--- START ---

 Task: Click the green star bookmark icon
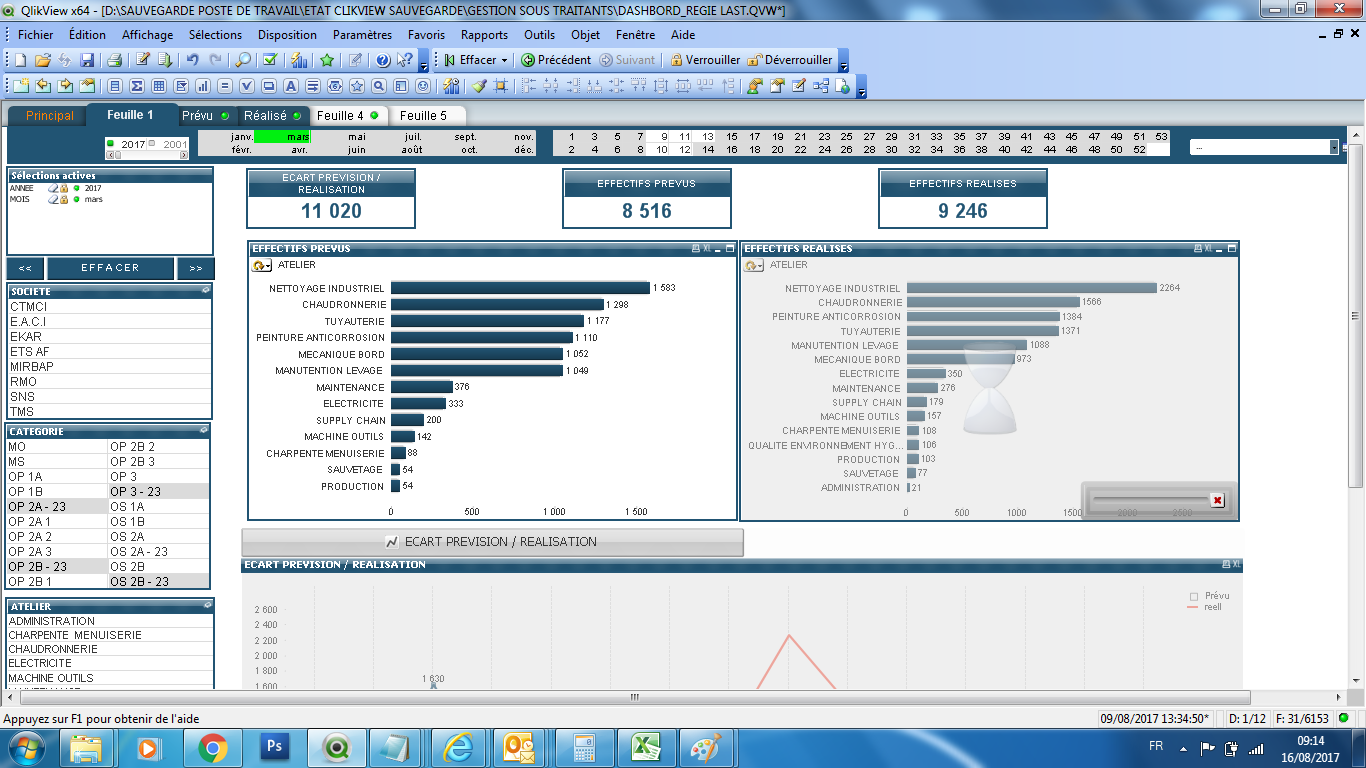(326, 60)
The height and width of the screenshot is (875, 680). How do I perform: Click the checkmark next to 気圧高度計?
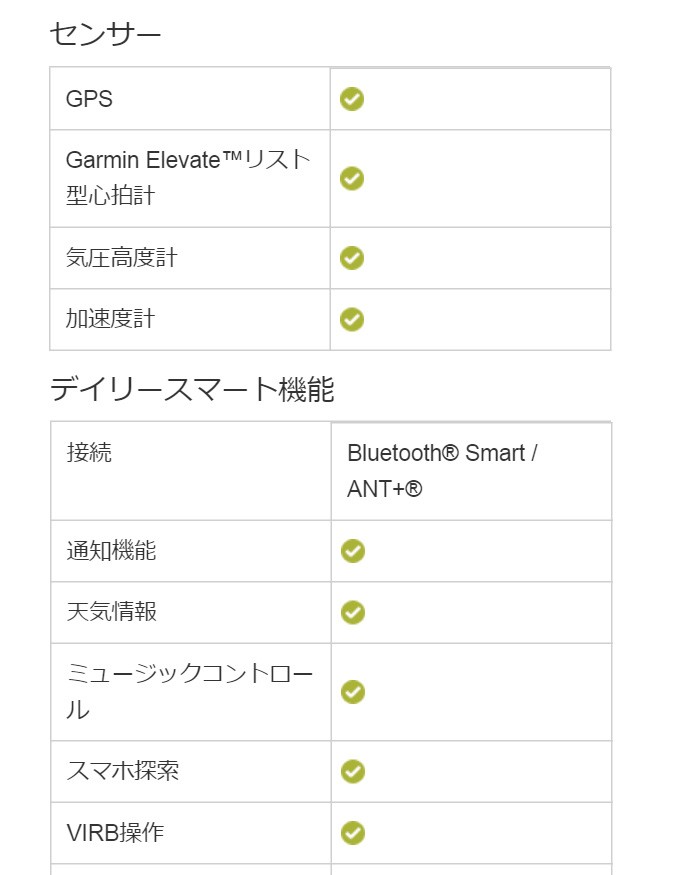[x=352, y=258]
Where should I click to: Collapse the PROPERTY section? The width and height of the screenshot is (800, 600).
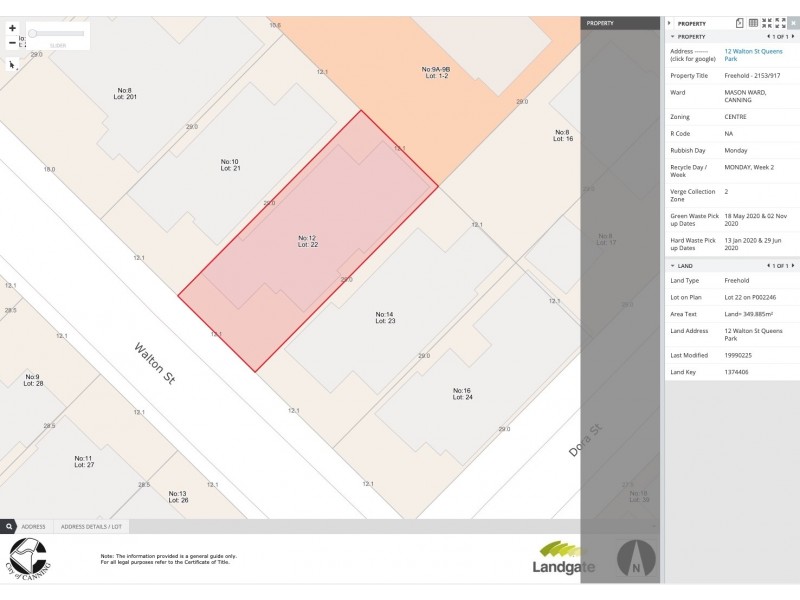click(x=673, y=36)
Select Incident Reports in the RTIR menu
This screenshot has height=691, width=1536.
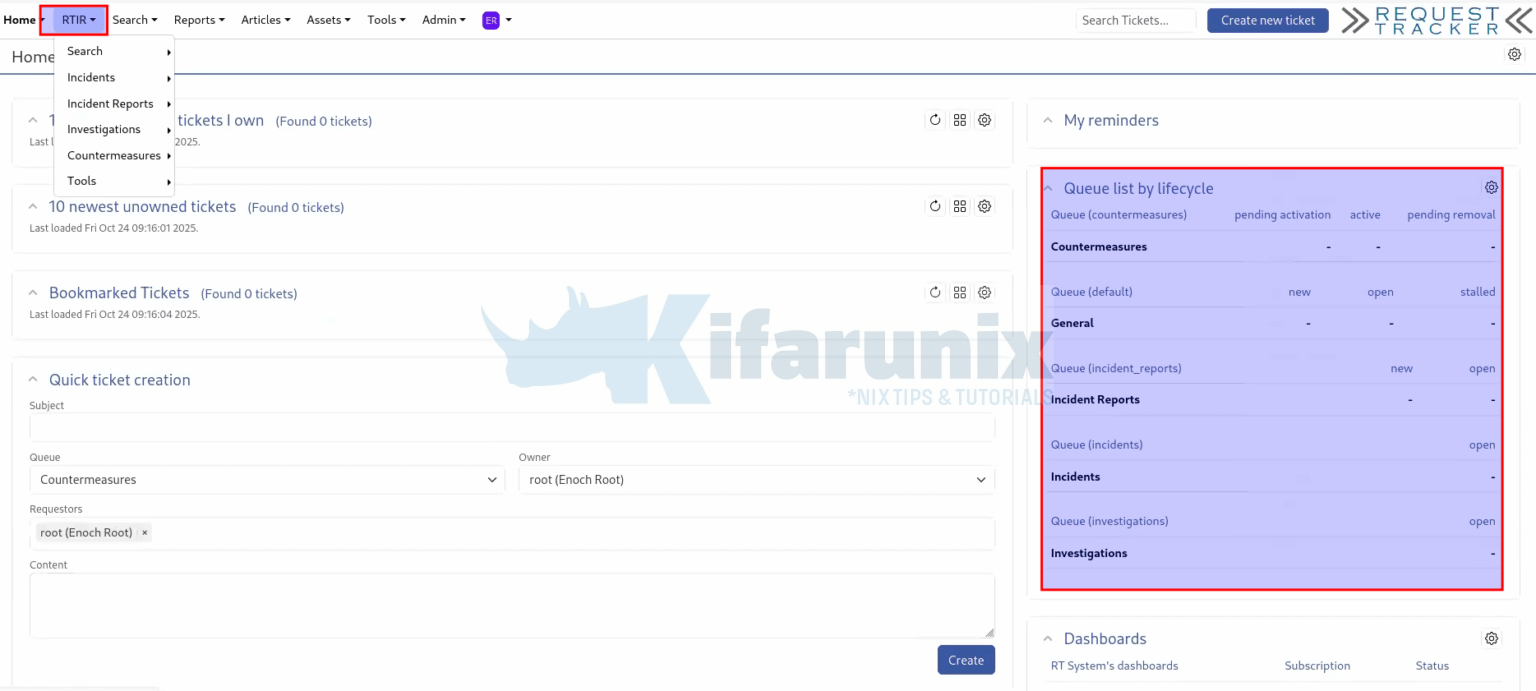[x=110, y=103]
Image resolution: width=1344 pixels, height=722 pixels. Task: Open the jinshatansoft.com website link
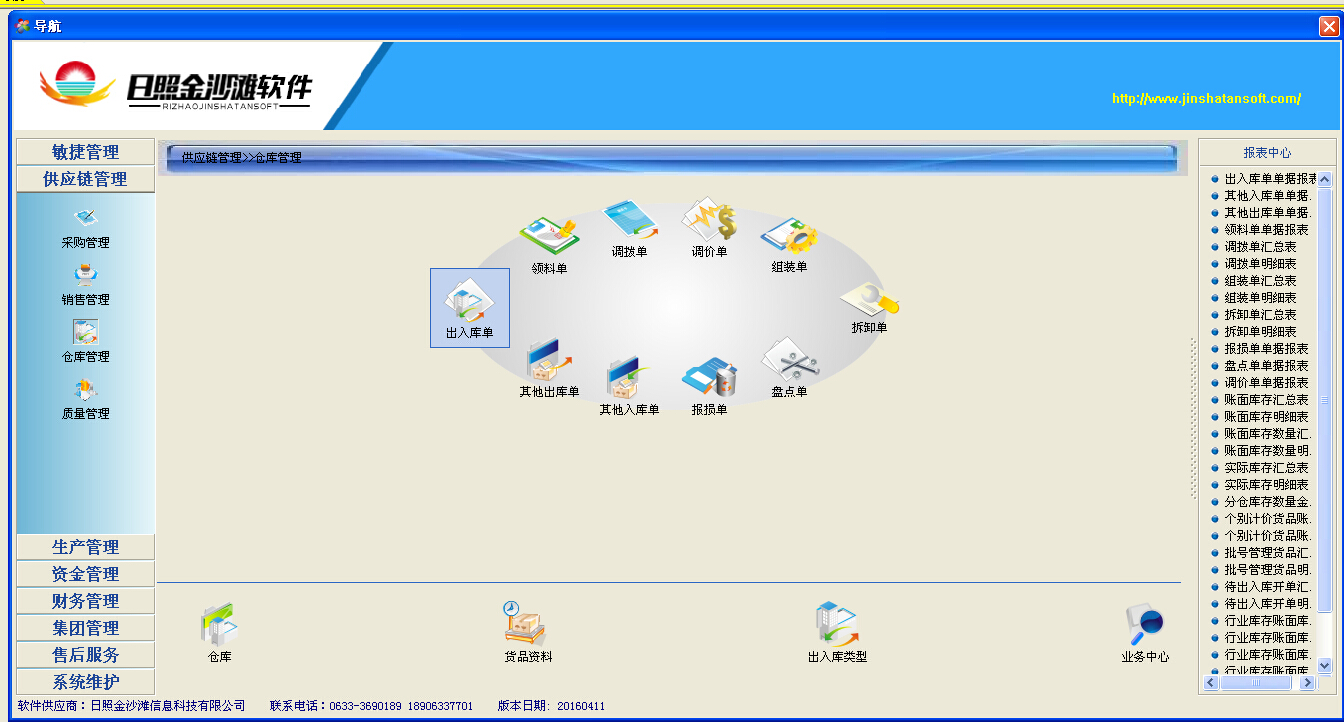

--- END ---

Every record must be returned exactly. Leave its pictures out.

■ FINAL ANSWER ■
 Task: Click the green star bookmark icon
(326, 60)
The height and width of the screenshot is (875, 680). How do I perform: Click the checkmark next to 気圧高度計?
[x=352, y=258]
Where should I click to: Collapse the PROPERTY section? The width and height of the screenshot is (800, 600).
click(x=673, y=36)
Select Incident Reports in the RTIR menu
This screenshot has height=691, width=1536.
[x=110, y=103]
Image resolution: width=1344 pixels, height=722 pixels. Task: Open the jinshatansoft.com website link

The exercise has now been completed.